Isoform a of the TMEM101 protein has a predicted molecular weight of about 29 kDa and a theoretical isoelectric point of about 9.6. In terms of amino acid composition, TMEM101 is relatively rich in the hydrophobic amino acids leucine and tyrosine, and relatively poor in the hydrophilic amino acids asparagine and threonine. It is also relatively poor in the sum of the two negatively charged amino acids, aspartic acid and glutamic acid.

Transmembrane Domains 
Isoform a of the TMEM101 protein contains 8 transmembrane domains.

Secondary Structure

The Ali2D, I-TASSER, and Phyre2 models all predict that the secondary structure of TMEM101 is predominately composed of alpha helices.
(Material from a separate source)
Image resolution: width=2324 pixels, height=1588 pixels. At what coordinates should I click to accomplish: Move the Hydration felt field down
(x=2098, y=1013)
The Phyre2 prediction is presented in the figure to the right.

Tertiary Structure

The I-TASSER highest confidence model for the predicted tertiary structure for the TMEM101 protein resembles the structure of a polytopic transmembrane alpha-helical protein.
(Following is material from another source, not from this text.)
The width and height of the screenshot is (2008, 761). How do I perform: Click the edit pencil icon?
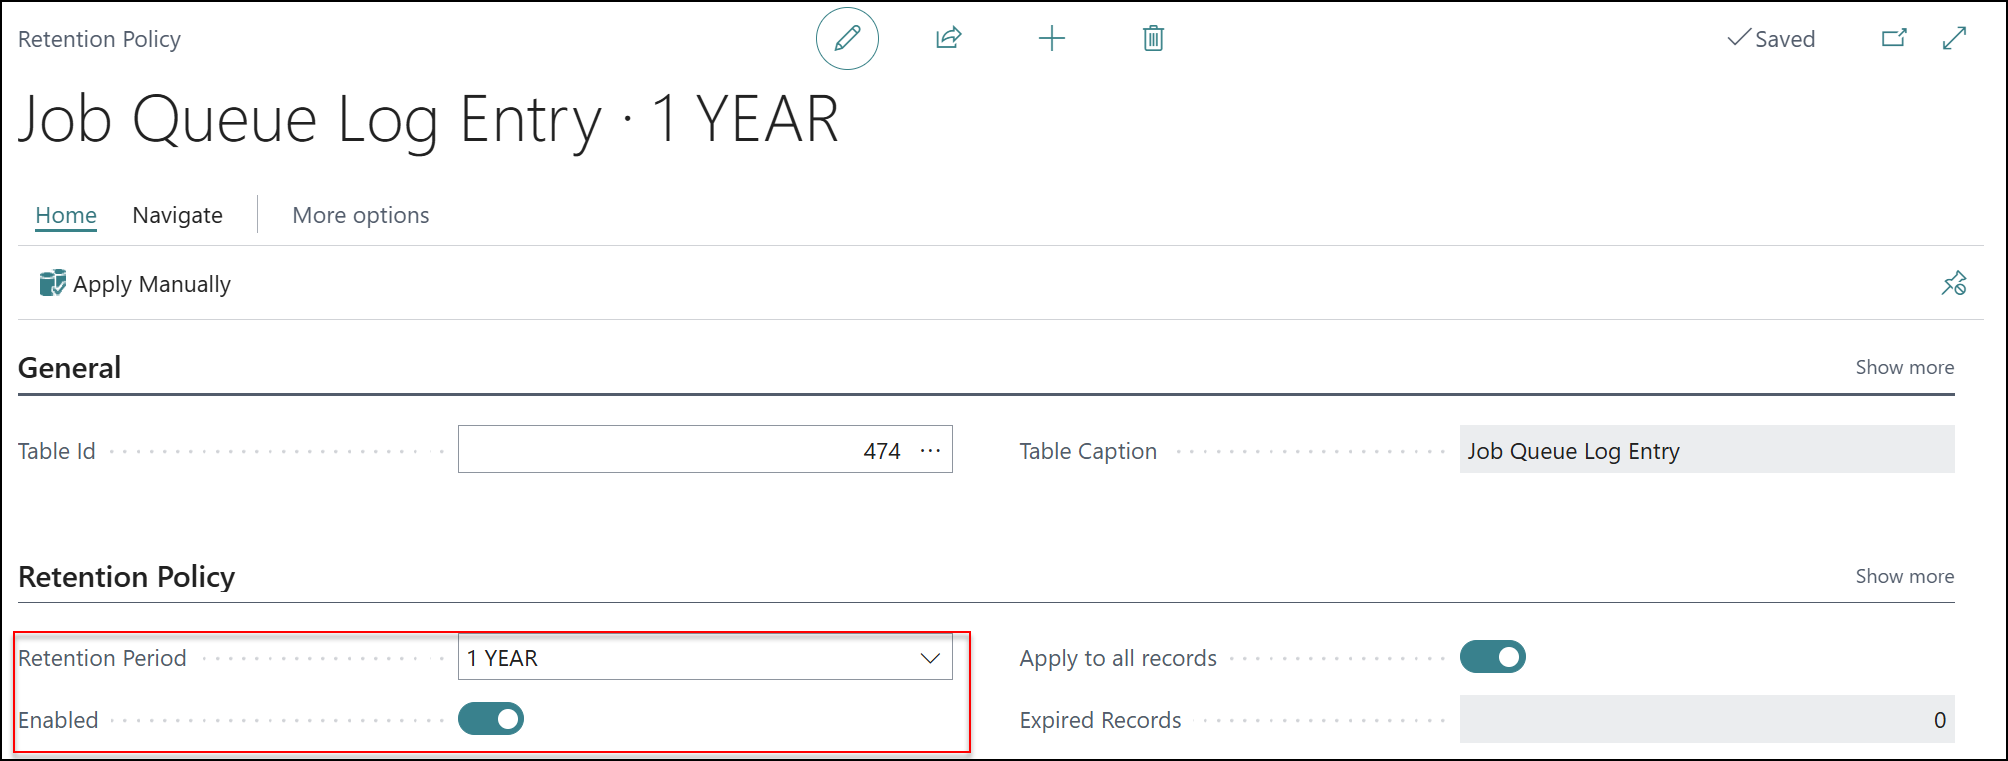click(847, 38)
Post-translational Modifications

Acetylation
The lysine at position 4 in the TMEM101 protein is predicted to be acetylated by the EP300 acetyltransferase enzyme.

Phosphorylation
There are five predicted phosphorylation sites located outside of transmembrane domains on the cytoplasmic side of the TMEM101 protein, which are listed in the table below.

Subcellular Localization
Immunofluorescent staining experiments have detected the TMEM101 protein in the plasma membrane and the nucleoplasm.

Regulation and Expression

Promoters
The Genomatix Gene2Promoter tool lists 7 promoter regions for the Homo sapiens TMEM101 gene. The promoter that is supported by the greatest number of mRNA transcripts is 1525 bp long and spans the base pairs 44014913–44016437 on the negative strand of human chromosome 17. This promoter overlaps the start of transcription of mRNA transcript variant 1.

Transcription Factors
The following table presents a selected list of transcription factors that are predicted by the Genomatix MatInspector tool to bind to the GXP_8985856 promoter.

Expression

Tissue Specificity
According to RNA-Seq data, TMEM101 is expressed in a wide range of tissues with low tissue specificity. Relatively, it is expressed most highly in breast tissue, the seminal vesicles, the kidneys, and endometrial tissue.

Embryonic Development
A cross section of a mouse embryo that has been stained for TMEM101 mRNA using in situ hybridization techniques shows noticeably lower levels of TMEM101 transcript in the liver than in other tissues.

Differential Expression
TMEM101 has been observed to be expressed at lower levels in ovarian endometriotic cells than in uterine endometrial cells within the same individuals.

TMEM101 has also been observed to be expressed at higher levels in estrogen receptor positive ovarian cancer tumors than in estrogen receptor negative ovarian cancer tumors in mouse xenograft models.

Interacting Proteins
The IntAct database indicates that the following proteins that have been found to interact with the TMEM101 protein through two-hybrid screening experiments.

Homology and Evolution

Orthologs and paralogs 
TMEM101 has orthologs in Mammalia, Sauropsida, Amphibia, Osteichthyes, Chondrichthyes, Mollusca, Annelida, Echinodermata, Cnidaria, and Placozoa, among others. A table of selected orthologs is listed below. There are no known paralogs of TMEM101.

Evolutionary History 
The most distantly related species to humans that possesses an ortholog of TMEM101 is Trichoplax adhaerens. Given that Ctenophorans do not possess orthologs of TMEM101, it appears that TMEM101 originated in the basal ParaHoxozoa clade after its divergence from Ctenophora approximately 948 million years ago. Based on a molecular clock analysis, the protein sequence of TMEM101 has on average evolved faster than Cytochrome c but slower than Fibrinogen alpha.

Function

Activation of NF-κB Signaling Pathway 
TMEM101 cDNA transcripts have been demonstrated to activate the transcription of NF-κB controlled genes in human embryonic kidney cells.

Clinical Significance 
TMEM101 has been noted as a biomarker of breast cancer. High expression of TMEM101 is associated with the Luminal molecular subtype of breast cancer. Additionally, high levels of TMEM101 are associated with an increased risk score for the diagnosis of early stage triple-negative breast cancer.